SHORT TASK: In the poem feedback below, list each distinct word or phrase set in single quotation marks, in order of first appearance.

START PASSAGE TO READ

Not inclined to invest emotionally in the 'handsome man'.
There doesn't seem to be enough of you in the piece.


S1-S3
- is 'handsome man' sufficient characterisation?
Maybe a bit more in the vein of 'knackers-yard'
and 'peaky' in the opening?

Pale and peaky's what you are-
- apostrophe for peaky's
you look like you haven't slept in days;
- ...like you've not slept ...?
your face is thin, your eyes are tired
and can't keep my gaze.
- surely 'meet/hold my gaze' ?

I met her on Tinder date,
a brown haired-beauty with cupid-lips,
cheekbones high as Everest,
and polished fingertips.
- it's a cliche description and superficial,
but maybe that's in keeping with Tinder.
Why not invent a tinder profile for her
and use that for the description?


I held her hand througout the film
clammy hands that just weren't right-
- maybe 'palms' for 'hands'?
(And perhaps have her holding N's hand?)
her eyes, wide-open, stared at me,
and fixed me in her sight.
- isn't l.4 a repeat of l.3?

She told me all about herself
- given what happens later, this seems unlikely
(was N being lied to?)

END PASSAGE TO READ
START ROWS

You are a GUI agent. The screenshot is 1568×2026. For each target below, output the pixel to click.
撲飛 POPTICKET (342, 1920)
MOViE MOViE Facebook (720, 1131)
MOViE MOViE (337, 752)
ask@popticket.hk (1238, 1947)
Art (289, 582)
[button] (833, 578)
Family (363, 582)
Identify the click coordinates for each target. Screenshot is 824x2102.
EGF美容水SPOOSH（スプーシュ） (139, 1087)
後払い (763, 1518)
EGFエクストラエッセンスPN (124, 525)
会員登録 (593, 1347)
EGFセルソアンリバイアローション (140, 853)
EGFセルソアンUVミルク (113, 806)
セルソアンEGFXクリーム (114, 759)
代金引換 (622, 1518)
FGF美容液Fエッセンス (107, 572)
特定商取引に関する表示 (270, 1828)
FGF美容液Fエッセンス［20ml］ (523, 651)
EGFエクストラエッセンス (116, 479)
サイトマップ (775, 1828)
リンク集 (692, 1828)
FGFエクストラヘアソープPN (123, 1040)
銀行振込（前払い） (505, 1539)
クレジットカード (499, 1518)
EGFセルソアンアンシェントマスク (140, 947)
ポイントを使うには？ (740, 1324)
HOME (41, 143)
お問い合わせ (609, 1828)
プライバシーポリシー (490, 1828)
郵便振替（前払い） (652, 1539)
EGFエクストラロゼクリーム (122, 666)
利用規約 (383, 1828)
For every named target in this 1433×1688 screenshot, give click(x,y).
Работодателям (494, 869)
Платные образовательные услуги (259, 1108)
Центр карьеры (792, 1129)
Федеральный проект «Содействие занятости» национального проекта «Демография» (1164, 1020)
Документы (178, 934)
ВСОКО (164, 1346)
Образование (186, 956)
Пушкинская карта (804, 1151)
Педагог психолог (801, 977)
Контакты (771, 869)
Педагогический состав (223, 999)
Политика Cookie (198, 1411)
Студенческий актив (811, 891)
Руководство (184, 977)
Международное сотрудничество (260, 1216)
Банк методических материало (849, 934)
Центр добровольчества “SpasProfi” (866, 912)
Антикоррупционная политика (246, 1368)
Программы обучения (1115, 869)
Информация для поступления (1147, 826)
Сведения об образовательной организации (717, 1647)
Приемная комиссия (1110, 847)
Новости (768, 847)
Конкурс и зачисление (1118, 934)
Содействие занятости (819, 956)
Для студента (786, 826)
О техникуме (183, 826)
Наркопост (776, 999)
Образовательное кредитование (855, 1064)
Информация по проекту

END ROWS

WORKED ANSWER:
- handsome man
- knackers-yard
- peaky
- meet/hold my gaze
- palms
- hands